**Dataset entries:**
++++++
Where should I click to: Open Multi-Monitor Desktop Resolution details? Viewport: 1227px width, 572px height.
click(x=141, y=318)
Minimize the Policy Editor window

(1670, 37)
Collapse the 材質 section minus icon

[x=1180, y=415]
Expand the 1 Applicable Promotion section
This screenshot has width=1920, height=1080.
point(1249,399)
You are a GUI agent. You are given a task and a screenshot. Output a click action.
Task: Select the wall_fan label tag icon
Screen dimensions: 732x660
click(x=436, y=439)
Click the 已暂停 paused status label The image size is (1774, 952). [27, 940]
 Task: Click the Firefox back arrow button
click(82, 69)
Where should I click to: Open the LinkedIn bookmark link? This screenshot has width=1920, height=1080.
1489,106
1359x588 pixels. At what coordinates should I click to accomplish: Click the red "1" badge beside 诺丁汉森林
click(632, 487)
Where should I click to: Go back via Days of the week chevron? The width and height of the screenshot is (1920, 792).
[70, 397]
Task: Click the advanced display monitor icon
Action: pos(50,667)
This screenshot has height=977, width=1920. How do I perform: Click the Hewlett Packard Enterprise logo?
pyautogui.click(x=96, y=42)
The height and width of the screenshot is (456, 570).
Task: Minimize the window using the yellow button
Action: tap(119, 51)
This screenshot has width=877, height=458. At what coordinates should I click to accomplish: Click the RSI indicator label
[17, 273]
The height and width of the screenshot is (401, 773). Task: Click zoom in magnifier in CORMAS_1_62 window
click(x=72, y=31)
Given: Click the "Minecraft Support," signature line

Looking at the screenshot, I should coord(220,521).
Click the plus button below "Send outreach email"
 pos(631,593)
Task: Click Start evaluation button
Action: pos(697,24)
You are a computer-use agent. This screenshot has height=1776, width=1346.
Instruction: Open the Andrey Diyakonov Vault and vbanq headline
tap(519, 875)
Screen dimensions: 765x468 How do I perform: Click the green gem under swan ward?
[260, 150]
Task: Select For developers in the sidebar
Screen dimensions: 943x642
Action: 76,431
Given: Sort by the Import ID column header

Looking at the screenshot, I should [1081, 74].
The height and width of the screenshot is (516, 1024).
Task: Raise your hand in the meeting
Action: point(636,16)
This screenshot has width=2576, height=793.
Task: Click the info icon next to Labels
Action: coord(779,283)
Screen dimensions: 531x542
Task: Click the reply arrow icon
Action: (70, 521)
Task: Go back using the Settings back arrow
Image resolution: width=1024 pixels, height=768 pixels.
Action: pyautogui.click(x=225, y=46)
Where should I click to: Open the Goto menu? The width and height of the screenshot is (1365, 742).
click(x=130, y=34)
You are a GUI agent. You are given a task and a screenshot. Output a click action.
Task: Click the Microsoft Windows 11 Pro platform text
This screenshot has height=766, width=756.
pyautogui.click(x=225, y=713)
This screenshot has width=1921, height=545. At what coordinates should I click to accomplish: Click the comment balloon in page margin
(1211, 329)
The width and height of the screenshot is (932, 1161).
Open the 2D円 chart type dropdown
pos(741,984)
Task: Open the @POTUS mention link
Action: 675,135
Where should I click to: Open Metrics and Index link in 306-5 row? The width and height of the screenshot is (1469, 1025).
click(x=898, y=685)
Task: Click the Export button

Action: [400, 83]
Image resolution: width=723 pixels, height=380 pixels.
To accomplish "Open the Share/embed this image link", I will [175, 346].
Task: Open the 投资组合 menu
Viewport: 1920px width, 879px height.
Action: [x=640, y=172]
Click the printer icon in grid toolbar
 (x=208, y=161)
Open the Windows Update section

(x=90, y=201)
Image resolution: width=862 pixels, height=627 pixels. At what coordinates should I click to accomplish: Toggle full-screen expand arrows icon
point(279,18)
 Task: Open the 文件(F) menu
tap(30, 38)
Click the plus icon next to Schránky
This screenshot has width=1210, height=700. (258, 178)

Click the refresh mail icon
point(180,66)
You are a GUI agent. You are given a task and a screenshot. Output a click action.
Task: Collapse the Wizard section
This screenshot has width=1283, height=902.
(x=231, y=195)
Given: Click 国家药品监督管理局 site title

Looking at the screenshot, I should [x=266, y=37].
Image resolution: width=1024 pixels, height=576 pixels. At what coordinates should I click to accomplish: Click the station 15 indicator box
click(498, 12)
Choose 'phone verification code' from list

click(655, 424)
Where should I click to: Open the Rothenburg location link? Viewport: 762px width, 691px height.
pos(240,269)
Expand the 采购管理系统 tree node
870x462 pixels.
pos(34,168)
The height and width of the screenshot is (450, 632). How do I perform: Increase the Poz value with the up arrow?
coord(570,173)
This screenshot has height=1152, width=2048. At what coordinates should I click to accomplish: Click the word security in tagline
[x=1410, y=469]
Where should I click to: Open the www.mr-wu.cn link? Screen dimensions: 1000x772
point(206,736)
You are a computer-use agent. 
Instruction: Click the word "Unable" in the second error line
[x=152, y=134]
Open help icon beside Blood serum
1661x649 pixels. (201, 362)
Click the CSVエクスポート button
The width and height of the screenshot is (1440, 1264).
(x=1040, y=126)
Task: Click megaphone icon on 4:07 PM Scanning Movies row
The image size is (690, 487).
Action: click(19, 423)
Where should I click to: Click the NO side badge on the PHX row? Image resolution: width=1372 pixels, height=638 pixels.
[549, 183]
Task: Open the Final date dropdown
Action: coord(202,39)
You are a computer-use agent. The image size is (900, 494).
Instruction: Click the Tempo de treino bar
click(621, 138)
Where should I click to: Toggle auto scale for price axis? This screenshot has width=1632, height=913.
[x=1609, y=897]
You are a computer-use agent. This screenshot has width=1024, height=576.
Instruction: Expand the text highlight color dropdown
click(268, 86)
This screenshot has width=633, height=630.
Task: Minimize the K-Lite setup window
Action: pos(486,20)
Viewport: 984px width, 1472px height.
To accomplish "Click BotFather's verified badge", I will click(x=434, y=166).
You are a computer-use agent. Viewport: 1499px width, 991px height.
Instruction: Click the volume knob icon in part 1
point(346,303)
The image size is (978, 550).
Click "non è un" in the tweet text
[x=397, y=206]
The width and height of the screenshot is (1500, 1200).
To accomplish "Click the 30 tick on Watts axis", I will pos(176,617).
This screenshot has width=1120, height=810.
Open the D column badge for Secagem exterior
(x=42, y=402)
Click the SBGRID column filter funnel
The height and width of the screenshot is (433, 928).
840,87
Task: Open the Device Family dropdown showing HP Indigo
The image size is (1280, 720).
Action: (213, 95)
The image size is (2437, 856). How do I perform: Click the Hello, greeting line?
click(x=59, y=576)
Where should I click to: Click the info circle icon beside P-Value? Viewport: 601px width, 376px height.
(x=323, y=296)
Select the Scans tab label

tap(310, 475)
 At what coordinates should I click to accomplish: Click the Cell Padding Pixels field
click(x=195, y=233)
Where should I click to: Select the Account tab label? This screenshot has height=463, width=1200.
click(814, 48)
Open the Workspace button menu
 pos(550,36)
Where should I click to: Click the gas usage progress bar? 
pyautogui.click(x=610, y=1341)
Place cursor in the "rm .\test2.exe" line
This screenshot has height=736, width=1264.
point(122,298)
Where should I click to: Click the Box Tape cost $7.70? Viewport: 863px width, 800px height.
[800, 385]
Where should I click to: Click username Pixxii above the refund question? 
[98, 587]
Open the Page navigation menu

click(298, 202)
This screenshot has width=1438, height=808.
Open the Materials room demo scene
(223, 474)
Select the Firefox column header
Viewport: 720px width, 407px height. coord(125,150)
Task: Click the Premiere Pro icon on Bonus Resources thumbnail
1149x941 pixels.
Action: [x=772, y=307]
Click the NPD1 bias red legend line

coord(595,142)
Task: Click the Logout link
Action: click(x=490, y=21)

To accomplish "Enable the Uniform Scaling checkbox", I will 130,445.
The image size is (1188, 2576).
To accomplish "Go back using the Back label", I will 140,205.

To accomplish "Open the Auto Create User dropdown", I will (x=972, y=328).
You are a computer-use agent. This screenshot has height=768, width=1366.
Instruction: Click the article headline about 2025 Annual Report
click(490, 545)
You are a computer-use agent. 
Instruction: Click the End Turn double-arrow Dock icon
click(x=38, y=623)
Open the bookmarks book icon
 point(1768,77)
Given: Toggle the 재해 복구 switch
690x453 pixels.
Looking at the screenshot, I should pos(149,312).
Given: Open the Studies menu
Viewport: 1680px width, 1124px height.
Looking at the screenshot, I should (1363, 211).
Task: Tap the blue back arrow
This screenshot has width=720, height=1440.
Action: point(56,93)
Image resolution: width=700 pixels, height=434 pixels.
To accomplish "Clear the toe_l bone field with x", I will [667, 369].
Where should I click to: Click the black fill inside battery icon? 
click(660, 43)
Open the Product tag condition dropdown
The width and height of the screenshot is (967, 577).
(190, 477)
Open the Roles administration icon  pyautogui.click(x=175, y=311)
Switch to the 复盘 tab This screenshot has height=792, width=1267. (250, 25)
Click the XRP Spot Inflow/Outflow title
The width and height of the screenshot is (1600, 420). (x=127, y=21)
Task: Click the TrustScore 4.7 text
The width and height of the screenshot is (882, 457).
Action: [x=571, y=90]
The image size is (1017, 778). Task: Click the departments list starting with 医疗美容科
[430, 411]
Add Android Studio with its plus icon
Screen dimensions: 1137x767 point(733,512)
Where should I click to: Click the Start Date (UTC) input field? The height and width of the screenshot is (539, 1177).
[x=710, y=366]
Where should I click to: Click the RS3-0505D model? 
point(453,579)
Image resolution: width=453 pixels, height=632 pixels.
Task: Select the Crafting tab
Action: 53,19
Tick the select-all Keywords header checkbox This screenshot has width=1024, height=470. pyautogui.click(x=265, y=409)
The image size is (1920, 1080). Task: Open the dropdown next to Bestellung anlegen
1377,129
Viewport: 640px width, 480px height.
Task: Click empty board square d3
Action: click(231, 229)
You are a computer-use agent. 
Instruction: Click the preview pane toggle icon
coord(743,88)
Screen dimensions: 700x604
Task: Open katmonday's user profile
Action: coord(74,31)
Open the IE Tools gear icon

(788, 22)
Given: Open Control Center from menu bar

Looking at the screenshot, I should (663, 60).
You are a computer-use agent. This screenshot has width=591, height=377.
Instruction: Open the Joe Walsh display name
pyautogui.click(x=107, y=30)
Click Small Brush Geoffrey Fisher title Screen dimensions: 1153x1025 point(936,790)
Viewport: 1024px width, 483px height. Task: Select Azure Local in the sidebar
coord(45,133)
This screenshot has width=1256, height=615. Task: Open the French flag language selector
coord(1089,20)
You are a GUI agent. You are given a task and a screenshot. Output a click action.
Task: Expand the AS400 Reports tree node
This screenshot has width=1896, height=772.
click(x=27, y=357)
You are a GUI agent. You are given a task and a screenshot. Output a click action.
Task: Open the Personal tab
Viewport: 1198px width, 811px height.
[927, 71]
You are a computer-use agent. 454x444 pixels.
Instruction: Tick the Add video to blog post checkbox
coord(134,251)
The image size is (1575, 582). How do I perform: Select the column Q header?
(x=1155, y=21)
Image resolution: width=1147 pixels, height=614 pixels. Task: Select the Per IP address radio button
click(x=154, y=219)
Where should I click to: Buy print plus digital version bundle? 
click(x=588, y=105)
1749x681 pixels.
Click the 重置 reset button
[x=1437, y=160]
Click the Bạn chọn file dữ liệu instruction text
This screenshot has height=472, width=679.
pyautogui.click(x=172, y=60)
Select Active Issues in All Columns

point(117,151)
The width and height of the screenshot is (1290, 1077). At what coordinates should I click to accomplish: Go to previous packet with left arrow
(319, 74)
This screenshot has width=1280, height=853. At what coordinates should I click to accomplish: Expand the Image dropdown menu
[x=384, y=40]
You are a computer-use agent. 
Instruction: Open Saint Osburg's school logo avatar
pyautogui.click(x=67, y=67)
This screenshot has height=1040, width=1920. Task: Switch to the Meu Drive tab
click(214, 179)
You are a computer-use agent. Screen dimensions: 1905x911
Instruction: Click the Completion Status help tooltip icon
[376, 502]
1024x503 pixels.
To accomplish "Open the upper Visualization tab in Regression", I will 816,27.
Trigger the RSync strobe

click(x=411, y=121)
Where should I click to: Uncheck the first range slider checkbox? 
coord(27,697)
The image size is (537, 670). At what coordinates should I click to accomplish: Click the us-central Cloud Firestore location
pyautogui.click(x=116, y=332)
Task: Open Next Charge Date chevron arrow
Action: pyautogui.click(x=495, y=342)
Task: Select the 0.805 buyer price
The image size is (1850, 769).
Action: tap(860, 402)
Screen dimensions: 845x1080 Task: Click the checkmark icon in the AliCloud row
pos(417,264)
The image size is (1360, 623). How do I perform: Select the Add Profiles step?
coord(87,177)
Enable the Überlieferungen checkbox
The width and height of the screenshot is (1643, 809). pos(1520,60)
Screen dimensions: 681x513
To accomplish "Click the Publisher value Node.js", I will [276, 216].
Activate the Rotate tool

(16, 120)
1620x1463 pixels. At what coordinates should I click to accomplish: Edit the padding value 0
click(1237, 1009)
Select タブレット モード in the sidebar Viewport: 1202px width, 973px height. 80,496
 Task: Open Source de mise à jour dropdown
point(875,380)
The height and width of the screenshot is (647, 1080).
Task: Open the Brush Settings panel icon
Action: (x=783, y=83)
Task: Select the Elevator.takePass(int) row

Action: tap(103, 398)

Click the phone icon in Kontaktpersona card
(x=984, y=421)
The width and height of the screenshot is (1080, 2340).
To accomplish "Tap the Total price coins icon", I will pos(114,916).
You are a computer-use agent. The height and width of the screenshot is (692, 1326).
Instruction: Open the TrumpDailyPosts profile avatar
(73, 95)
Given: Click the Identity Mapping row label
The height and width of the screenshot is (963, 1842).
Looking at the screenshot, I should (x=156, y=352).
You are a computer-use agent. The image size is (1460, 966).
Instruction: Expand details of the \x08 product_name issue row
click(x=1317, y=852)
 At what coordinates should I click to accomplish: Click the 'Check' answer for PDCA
++++++
**Work to complete:** Copy word for word the stretch of entries above from the line that has "The image size is (1280, 720)." through the line that has "The image size is (1188, 2576).", both ends included, and nothing outside it.

**The completed task:**
The image size is (1280, 720).
Action: (213, 95)
The image size is (2437, 856). How do I perform: Click the Hello, greeting line?
click(x=59, y=576)
Where should I click to: Click the info circle icon beside P-Value? Viewport: 601px width, 376px height.
(x=323, y=296)
Select the Scans tab label

tap(310, 475)
 At what coordinates should I click to accomplish: Click the Cell Padding Pixels field
click(x=195, y=233)
Where should I click to: Select the Account tab label? This screenshot has height=463, width=1200.
click(814, 48)
Open the Workspace button menu
 pos(550,36)
Where should I click to: Click the gas usage progress bar? 
pyautogui.click(x=610, y=1341)
Place cursor in the "rm .\test2.exe" line
This screenshot has height=736, width=1264.
point(122,298)
Where should I click to: Click the Box Tape cost $7.70? Viewport: 863px width, 800px height.
[800, 385]
Where should I click to: Click username Pixxii above the refund question? 
[98, 587]
Open the Page navigation menu

click(298, 202)
This screenshot has width=1438, height=808.
Open the Materials room demo scene
(223, 474)
Select the Firefox column header
Viewport: 720px width, 407px height. coord(125,150)
Task: Click the Premiere Pro icon on Bonus Resources thumbnail
1149x941 pixels.
Action: [x=772, y=307]
Click the NPD1 bias red legend line

coord(595,142)
Task: Click the Logout link
Action: click(x=490, y=21)

To accomplish "Enable the Uniform Scaling checkbox", I will 130,445.
The image size is (1188, 2576).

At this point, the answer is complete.